A truck on a straight road starts from rest and accelerates at 2.0 m/s2 until it reaches a speed of 20 m/s. Then the truck travels for 20 s at constant speed until the brakes are applied, stopping the truck in a uniform manner in an additional 5.0 s.
(a) How long is the truck in motion?
s
(b) What is the average velocity of the truck during the motion described?
m/s
To answer these questions, we need to break down the motion of the truck into different phases.

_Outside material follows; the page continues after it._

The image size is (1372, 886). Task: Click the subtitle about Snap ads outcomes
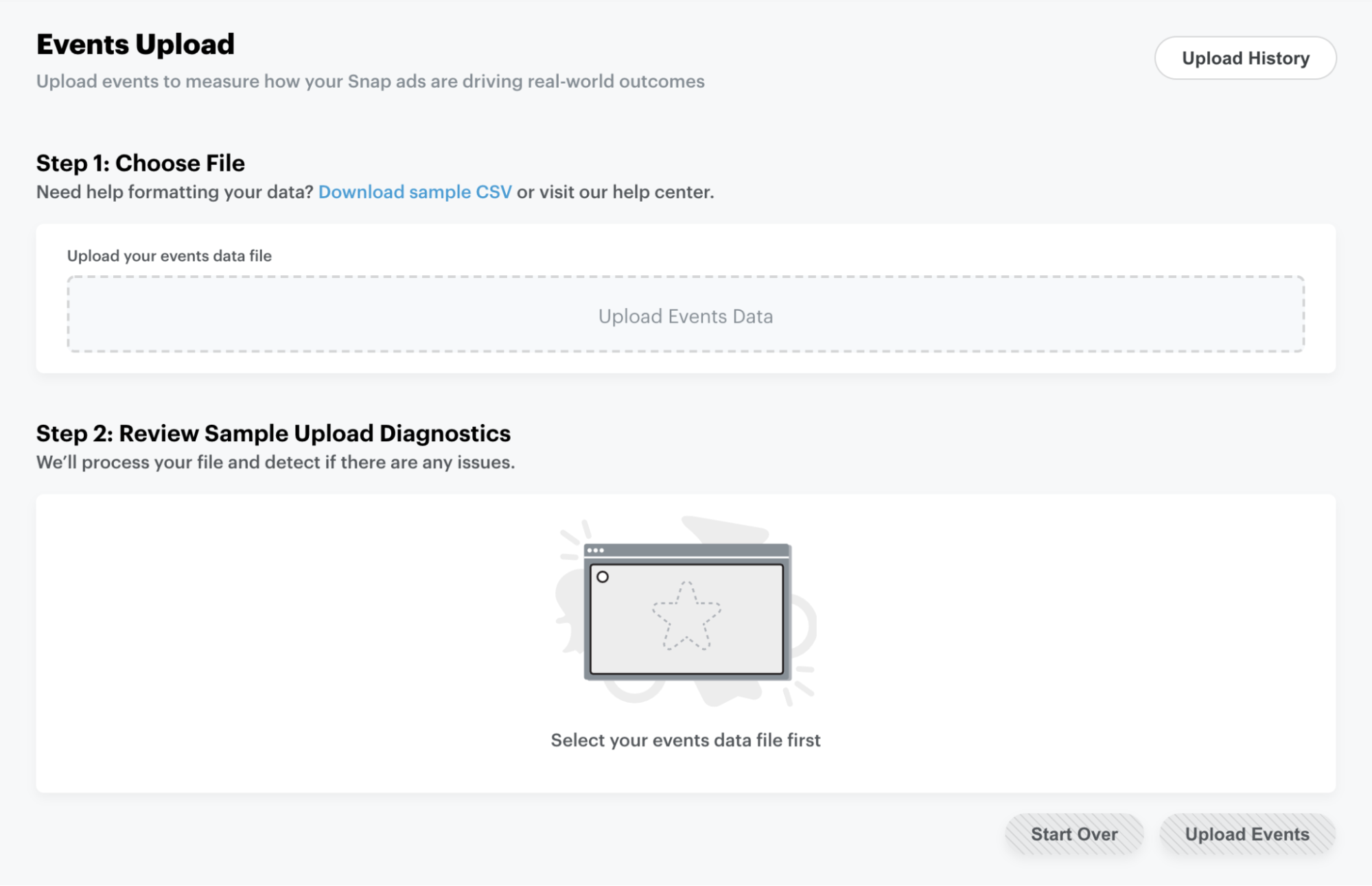[x=370, y=82]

First, let's analyze the motion during each phase and then calculate the total time and average velocity.
Phase 1: Acceleration
The truck starts from rest and accelerates at a constant rate of 2.0 m/s^2 until it reaches a speed of 20 m/s. We can use the equation of motion to find the time it takes to reach this speed:
v = u + at
where:
u = initial velocity (0 m/s)
v = final velocity (20 m/s)
a = acceleration (2.0 m/s^2)
t = time taken
Plug in the values:
20 = 0 + 2.0t
Solving for t:
t = 20/2.0
t = 10 s
So, the time taken to reach the speed of 20 m/s is 10 s.
Phase 2: Constant Speed
The truck then travels for 20 s at a constant speed of 20 m/s.
Phase 3: Braking
The truck applies the brakes and stops in a uniform manner in an additional 5.0 s.
(a) Total time in motion:
To find the total time in motion, we add up the times for each phase:
Total time = time for acceleration + time at constant speed + time for braking
Total time = 10 s + 20 s + 5 s
Total time = 35 s
So, the truck is in motion for 35 seconds.
(b) Average velocity:
To find the average velocity, we use the formula:
Average velocity = total distance / total time
In the first phase, the truck accelerates, so we need to find the distance traveled during this phase. We can use the equation of motion:
v^2 = u^2 + 2as
where:
v = final velocity (20 m/s)
u = initial velocity (0 m/s)
a = acceleration (2.0 m/s^2)
s = distance traveled
Rearranging the equation, we get:
s = (v^2 - u^2) / (2a)
s = (20^2 - 0^2) / (2 * 2.0)
s = 200 m
In the second phase, the truck travels at a constant speed of 20 m/s for 20 seconds. So, the distance traveled is:
Distance = speed * time
Distance = 20 m/s * 20 s
Distance = 400 m
In the third phase, the truck comes to a stop, so the distance traveled is 0 m.
Now we can calculate the average velocity:
Average velocity = (200 m + 400 m + 0 m) / 35 s
Average velocity = 600 m / 35 s
Average velocity ≈ 17.14 m/s
So, the average velocity of the truck during the described motion is approximately 17.14 m/s.